7Die Klägerin misst der Rechtsfrage grundsätzliche Bedeutung bei, ob "§ 9 SGB IX als lex specialis gegenüber der allgemeineren Bestimmung in § 13 SGB VI" Vorrang habe bzw "das Wunsch- und Wahlrecht nach § 9 SGB IX nur in den Grenzen des für den Träger geltenden Wahlrechts (gemeint wohl: Leistungsrechts) auszuüben sei".
8Sie hat es allerdings versäumt, deren Klärungsbedürftigkeit ausreichend darzulegen.
9Eine Rechtsfrage ist dann nicht klärungsbedürftig, wenn die Antwort praktisch außer Zweifel steht, sich zB unmittelbar aus dem Gesetz ergibt oder bereits höchstrichterlich geklärt ist.
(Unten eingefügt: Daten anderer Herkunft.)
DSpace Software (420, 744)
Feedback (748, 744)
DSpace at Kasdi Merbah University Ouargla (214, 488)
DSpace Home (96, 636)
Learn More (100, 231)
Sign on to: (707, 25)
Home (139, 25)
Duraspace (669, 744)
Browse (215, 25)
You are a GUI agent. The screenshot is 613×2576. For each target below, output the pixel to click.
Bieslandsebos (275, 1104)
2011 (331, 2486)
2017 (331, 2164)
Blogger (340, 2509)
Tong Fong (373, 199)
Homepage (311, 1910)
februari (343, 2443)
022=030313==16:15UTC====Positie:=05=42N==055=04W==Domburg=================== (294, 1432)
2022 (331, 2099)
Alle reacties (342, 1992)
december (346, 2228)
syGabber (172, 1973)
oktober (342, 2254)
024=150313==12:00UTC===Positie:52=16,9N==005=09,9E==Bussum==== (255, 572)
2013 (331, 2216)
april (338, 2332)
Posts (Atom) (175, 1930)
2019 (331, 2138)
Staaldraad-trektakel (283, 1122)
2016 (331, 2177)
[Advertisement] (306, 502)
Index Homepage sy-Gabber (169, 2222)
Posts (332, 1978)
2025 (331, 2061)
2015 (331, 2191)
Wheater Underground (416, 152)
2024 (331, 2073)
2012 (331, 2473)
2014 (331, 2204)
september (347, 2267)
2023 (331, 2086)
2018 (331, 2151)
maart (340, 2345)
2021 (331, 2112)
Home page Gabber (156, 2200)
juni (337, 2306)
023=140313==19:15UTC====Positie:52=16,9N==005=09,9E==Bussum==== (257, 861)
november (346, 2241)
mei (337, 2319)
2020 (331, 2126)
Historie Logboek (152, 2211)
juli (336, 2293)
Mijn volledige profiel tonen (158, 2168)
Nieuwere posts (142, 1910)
Als höchstrichterlich geklärt ist eine Rechtsfrage auch dann anzusehen, wenn das Revisionsgericht bzw das BVerfG diese zwar noch nicht ausdrücklich entschieden hat, jedoch schon eine oder mehrere höchstrichterliche Entscheidungen ergangen sind, die ausreichende Anhaltspunkte zur Beurteilung der von der Beschwerde als grundsätzlich herausgestellten Rechtsfrage geben (vgl BSG SozR 3-1500 § 160 Nr 8 S 17). Ebenso kann der Klärungsbedarf durch die Rechtsprechung eines anderen obersten Bundesgerichts entfallen ( - Juris RdNr 5; - Juris RdNr 11). Im Hinblick hierauf muss die Beschwerdebegründung unter Auswertung des maßgeblichen Gesetzes und der Rechtsprechung des BSG bzw des BVerfG sowie ggf der einschlägigen Rechtsprechung aller obersten Bundesgerichte zu dem Problemkreis substantiiert vortragen, dass zu dem angesprochenen Fragenbereich noch keine Entscheidung gefällt oder durch die schon vorliegenden Urteile die hier maßgebende Frage von grundsätzlicher Bedeutung noch nicht beantwortet ist (vgl Krasney/Udsching, Handbuch des sozialgerichtlichen Verfahrens, 6. Aufl 2011, Kap IX RdNr 183 mwN). Hieran fehlt es.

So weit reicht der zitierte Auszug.